Nothing but the data, repeated exactly, belongs in the answer.

*** Opening of DATA FOR THIS EXERCISE ***

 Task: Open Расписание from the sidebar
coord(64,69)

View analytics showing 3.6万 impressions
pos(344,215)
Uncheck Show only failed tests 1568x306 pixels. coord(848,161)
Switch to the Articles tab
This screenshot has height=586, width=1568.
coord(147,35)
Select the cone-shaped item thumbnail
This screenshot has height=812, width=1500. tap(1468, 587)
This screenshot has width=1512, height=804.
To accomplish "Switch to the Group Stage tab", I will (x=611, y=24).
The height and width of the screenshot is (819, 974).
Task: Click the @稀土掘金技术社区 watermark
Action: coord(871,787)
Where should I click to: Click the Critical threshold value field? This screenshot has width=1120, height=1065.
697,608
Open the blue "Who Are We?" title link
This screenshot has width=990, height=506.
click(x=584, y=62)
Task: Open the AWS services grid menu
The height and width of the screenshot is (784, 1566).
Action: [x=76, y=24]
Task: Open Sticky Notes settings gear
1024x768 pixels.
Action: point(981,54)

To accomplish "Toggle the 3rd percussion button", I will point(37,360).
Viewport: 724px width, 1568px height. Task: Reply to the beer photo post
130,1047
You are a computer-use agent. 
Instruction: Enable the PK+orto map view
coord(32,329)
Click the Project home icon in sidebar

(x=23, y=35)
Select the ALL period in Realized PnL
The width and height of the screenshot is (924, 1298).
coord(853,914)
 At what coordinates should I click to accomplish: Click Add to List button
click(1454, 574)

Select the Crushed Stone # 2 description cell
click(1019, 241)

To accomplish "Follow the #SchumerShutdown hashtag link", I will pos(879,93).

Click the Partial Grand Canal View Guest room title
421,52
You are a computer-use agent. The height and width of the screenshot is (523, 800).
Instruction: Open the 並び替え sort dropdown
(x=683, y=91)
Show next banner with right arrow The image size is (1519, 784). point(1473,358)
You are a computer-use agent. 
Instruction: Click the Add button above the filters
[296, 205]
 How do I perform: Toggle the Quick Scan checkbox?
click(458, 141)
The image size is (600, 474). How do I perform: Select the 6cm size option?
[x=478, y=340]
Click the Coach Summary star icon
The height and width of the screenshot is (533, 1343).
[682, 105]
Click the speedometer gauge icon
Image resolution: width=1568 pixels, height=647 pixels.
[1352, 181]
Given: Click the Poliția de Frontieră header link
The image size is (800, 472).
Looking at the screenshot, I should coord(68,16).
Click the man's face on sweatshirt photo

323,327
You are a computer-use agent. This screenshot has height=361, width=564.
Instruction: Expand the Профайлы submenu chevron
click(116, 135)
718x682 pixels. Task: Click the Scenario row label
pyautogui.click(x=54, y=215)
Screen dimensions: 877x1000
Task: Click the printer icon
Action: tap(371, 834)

*** Close of DATA FOR THIS EXERCISE ***

#### TASK OUTPUT
 Task: Open Расписание from the sidebar
coord(64,69)

View analytics showing 3.6万 impressions
pos(344,215)
Uncheck Show only failed tests 1568x306 pixels. coord(848,161)
Switch to the Articles tab
This screenshot has height=586, width=1568.
coord(147,35)
Select the cone-shaped item thumbnail
This screenshot has height=812, width=1500. tap(1468, 587)
This screenshot has width=1512, height=804.
To accomplish "Switch to the Group Stage tab", I will (x=611, y=24).
The height and width of the screenshot is (819, 974).
Task: Click the @稀土掘金技术社区 watermark
Action: coord(871,787)
Where should I click to: Click the Critical threshold value field? This screenshot has width=1120, height=1065.
697,608
Open the blue "Who Are We?" title link
This screenshot has width=990, height=506.
click(x=584, y=62)
Task: Open the AWS services grid menu
The height and width of the screenshot is (784, 1566).
Action: [x=76, y=24]
Task: Open Sticky Notes settings gear
1024x768 pixels.
Action: point(981,54)

To accomplish "Toggle the 3rd percussion button", I will point(37,360).
Viewport: 724px width, 1568px height. Task: Reply to the beer photo post
130,1047
You are a computer-use agent. 
Instruction: Enable the PK+orto map view
coord(32,329)
Click the Project home icon in sidebar

(x=23, y=35)
Select the ALL period in Realized PnL
The width and height of the screenshot is (924, 1298).
coord(853,914)
 At what coordinates should I click to accomplish: Click Add to List button
click(1454, 574)

Select the Crushed Stone # 2 description cell
click(1019, 241)

To accomplish "Follow the #SchumerShutdown hashtag link", I will pos(879,93).

Click the Partial Grand Canal View Guest room title
421,52
You are a computer-use agent. The height and width of the screenshot is (523, 800).
Instruction: Open the 並び替え sort dropdown
(x=683, y=91)
Show next banner with right arrow The image size is (1519, 784). point(1473,358)
You are a computer-use agent. 
Instruction: Click the Add button above the filters
[296, 205]
 How do I perform: Toggle the Quick Scan checkbox?
click(458, 141)
The image size is (600, 474). How do I perform: Select the 6cm size option?
[x=478, y=340]
Click the Coach Summary star icon
The height and width of the screenshot is (533, 1343).
[682, 105]
Click the speedometer gauge icon
Image resolution: width=1568 pixels, height=647 pixels.
[1352, 181]
Given: Click the Poliția de Frontieră header link
The image size is (800, 472).
Looking at the screenshot, I should coord(68,16).
Click the man's face on sweatshirt photo

323,327
You are a computer-use agent. This screenshot has height=361, width=564.
Instruction: Expand the Профайлы submenu chevron
click(116, 135)
718x682 pixels. Task: Click the Scenario row label
pyautogui.click(x=54, y=215)
Screen dimensions: 877x1000
Task: Click the printer icon
Action: tap(371, 834)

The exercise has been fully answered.